_Reading passage_
■ ■ ■ ■ ■ ■ ■

2/25/17: Come to my talk at the Wildflower Center. I’ll be speaking at the day-long Native Plant Society of Texas Spring Symposium at the Lady Bird Johnson Wildflower Center in Austin. My talk is called “Local Heroes: Designing with Native Plants for Water-Saving Gardens,” and it’s about creating water-wise home gardens that don’t sacrifice beauty. The symposium is open to the public. Click here for registration. I’ll be offering signed copies of my books, The Water-Saving Garden and Lawn Gone!, after my talk ($20 each; tax is included). I hope to see you there!

Get on the mailing list for Garden Spark Talks. Inspired by the idea of house concerts — performances in private homes, which support musicians and give a small audience an up-close and personal musical experience — I’m hosting a series of garden talks by design speakers out of my home. The upcoming talk with James deGrey David has sold out, but join the Garden Spark email list for speaker announcements delivered to your inbox; simply click this link and ask to be added. Subscribers get advance notification when tickets go on sale for these limited-attendance events.

All material © 2006-2017 by Pam Penick for Digging. Unauthorized reproduction prohibited.

13 Responses

  1. This is that time of year when you go out to do one thing and you find six other things to do or to put on your list for later. It appears that your garden has survivied another winter in good shape. I really like that new yucca rostrata. Your garden helper seems to approved of all the outdoor work going on too.

  2. Laura Munoz says:

    I’ve been holding back on trimming of my dead foliage. I want to do it, but I’m not sure in zone 8a that it isn’t too soon. It’s hard to decide, but the “uglyness” is definitely motivating!

    Love the Palmer’s sedum and now that you say it survived the winter, I may try to buy some. It’s so pretty.

    Okay, your dog is SO CUTE! He upstaged your agave.

  3. It looks like your garden held up well over the winter months and I love your new additions! We are not quite at the point you are here on Long Island. The coating of snow has not melted on much of the grassy areas of the property but fortunately the garden beds are visible, giving some hope that spring is approaching. On less windy days I will venture outside to pick up fallen twigs and go view the Hellebores blooming. At this time of year foliage is the main interest. Here is my Foliage Follow Up for February at http://landscapedesignbylee.blogspot.com/2017/02/garden-bloggers-bloom-day-foliage.html#.WKWwPJE8KhA

  4. Peter/Outlaw says:

    Your dog is adorable! Cleaning up/trimming back the brown grasses and plants left for winter interest, shelter, and food is a sure sign that spring is just around the corner! It’s an exciting and busy time. Hopefully we’ll have a bit of a break in the rain this weekend and I can get out and cut back some things. I cheated this month and posted foliage from inside my greenhouse. http://outlawgarden.blogspot.com/2017/02/a-greenhouse-quickie-for-foliage-follow.html

  5. Laurin Swango says:

    Looking great Pam! Really is a lot of work I bet.. I often forget how big your garden is.
    I mucked out my stock tank pond yesterday, really out of curiosity to see if I’d find any fish. They either hide in the murky water or are gone. I was afraid the water lily was dead cuz I’ve had no pads for months, but it looks fine.. I did not divide it yet, per your blog instructions.

■ ■ ■ ■ ■ ■ ■

_Extracted records_
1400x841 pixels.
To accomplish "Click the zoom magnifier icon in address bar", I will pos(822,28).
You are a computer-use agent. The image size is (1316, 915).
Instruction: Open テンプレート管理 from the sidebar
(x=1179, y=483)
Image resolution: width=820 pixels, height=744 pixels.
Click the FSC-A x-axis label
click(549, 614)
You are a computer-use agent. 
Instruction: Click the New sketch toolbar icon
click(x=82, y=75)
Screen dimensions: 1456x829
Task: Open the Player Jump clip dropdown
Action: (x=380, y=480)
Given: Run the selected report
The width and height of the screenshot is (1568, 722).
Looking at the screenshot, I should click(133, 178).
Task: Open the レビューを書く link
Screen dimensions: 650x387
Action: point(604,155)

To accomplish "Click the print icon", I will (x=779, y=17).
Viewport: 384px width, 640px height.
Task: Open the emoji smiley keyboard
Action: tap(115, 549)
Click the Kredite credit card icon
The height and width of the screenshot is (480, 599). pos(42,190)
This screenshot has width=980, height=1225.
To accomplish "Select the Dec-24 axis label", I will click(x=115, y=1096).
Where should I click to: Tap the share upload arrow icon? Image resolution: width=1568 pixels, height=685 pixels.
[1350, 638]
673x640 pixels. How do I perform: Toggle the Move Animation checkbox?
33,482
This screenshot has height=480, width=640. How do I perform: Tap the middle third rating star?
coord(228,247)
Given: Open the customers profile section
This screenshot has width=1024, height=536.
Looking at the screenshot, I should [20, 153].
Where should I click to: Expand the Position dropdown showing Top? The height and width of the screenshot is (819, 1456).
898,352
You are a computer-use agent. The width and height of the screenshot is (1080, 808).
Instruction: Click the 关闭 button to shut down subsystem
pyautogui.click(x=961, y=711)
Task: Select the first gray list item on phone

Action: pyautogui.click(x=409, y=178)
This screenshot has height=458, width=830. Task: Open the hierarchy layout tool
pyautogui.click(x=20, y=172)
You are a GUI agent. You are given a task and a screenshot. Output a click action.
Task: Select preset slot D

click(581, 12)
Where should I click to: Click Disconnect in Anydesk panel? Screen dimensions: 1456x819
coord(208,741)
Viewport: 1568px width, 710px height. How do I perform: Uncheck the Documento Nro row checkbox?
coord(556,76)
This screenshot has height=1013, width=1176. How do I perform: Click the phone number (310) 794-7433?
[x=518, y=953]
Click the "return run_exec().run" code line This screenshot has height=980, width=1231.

■ ■ ■ ■ ■ ■ ■

_What the task requires_
Update the stretch of the blog post from "Get on the mailing" through "these limited-attendance events.", changing "house concerts" to "living-room concerts".

_Written response_
Get on the mailing list for Garden Spark Talks. Inspired by the idea of living-room concerts — performances in private homes, which support musicians and give a small audience an up-close and personal musical experience — I’m hosting a series of garden talks by design speakers out of my home. The upcoming talk with James deGrey David has sold out, but join the Garden Spark email list for speaker announcements delivered to your inbox; simply click this link and ask to be added. Subscribers get advance notification when tickets go on sale for these limited-attendance events.